家具の材料には「無垢材」「集成材」「突板」「合板」などの種類があり、それぞれに特有の優れた面を持っているわけですが、その中でもなぜ無垢材が最近人気を集めているのか。
その理由を知るべく、無垢材の魅力について詳しく見ていきましょう!
知っておけば、家具選びの時に役立つこと間違いなしです!
無垢材の種類①「広葉樹」
無垢材を大きく種類分けすると「広葉樹」と「針葉樹」の2つに分けることができます。
広葉樹は成長が緩やかなため木目が詰まっており、重硬で強度があるのが特徴です。
そのため「ハードウッド」と呼ばれており、色味は明るいものから暗いものまで多彩にあります。
広葉樹の道管の配列パターンには「環孔材」「散孔材」「放射孔材」の3種類があり、種類によって見た目や手触りに違いが見られます。
それでは、広葉樹から切り出される無垢材の代表的な樹種をご紹介します。
オーク・ナラ
オークには300種を超える分類があり、多くは北半球の温帯地方に分布しています。
木材として主流なのは北米を産地とする「ホワイトオーク」「レッドオーク」ですが、日本のナラ材も英語でオークと呼ばれるほど見た目が酷似しているため、オーク材として流通しています。

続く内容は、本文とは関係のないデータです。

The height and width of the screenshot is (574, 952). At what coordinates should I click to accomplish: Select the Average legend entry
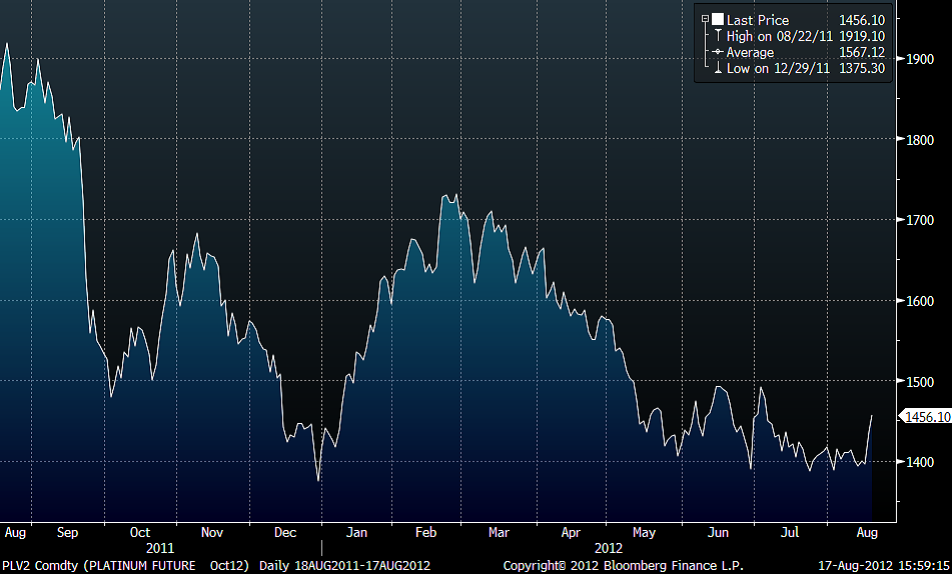750,52
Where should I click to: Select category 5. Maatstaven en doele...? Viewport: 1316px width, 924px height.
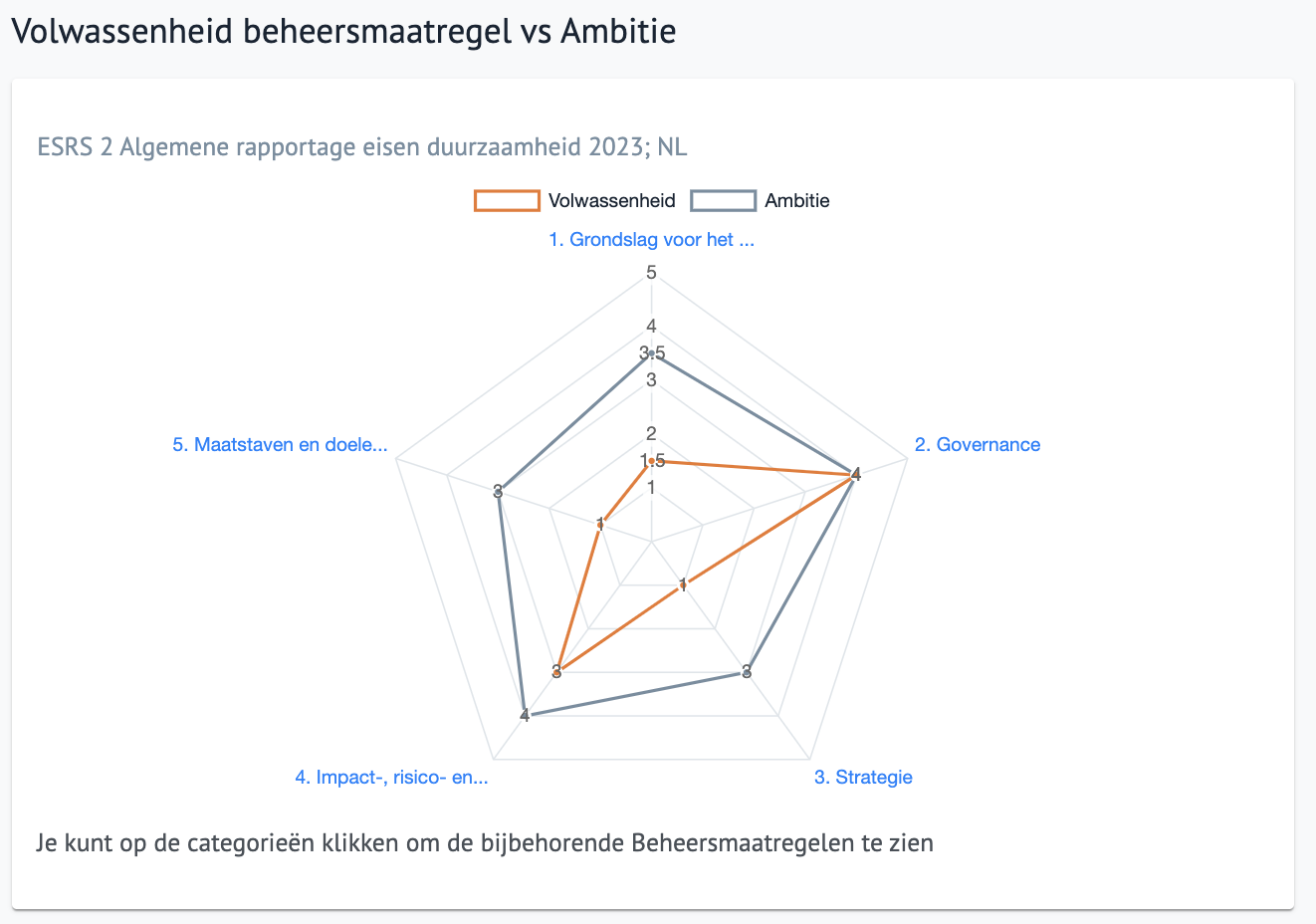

特に北海道産の良質なナラ材は「ジャパニーズオーク」と呼ばれ世界中で称されています。
重硬で傷が付きにくく耐久性が高い、そしてナチュラルな色味と明瞭で美しい木目を持ったオーク材は、無垢材の中で一番といってもいいほど人気の高い木材です。
ビーチ・ブナ
日本では「ブナ」の名称で親しまれているビーチ。
30m以上の大木になるものも多いことから「森の女王」との異名を持ちます。
ほんのりピンク色をした優しい色合いに、繊細できめ細かい木目が描かれ、手触りがサラサラとしているのが特徴です。
ハンス・J・ウェグナー氏デザインの「Yチェア」の素材として、またアーコール社が手がけた家具に多く使用されている木材としても有名です。
ウォールナット
カナダ・アメリカに位置するアパラチア山脈に自生し、寒冷地でゆっくりと時間をかけて育つため木目の密度が高く、耐久性や耐衝撃性に優れています。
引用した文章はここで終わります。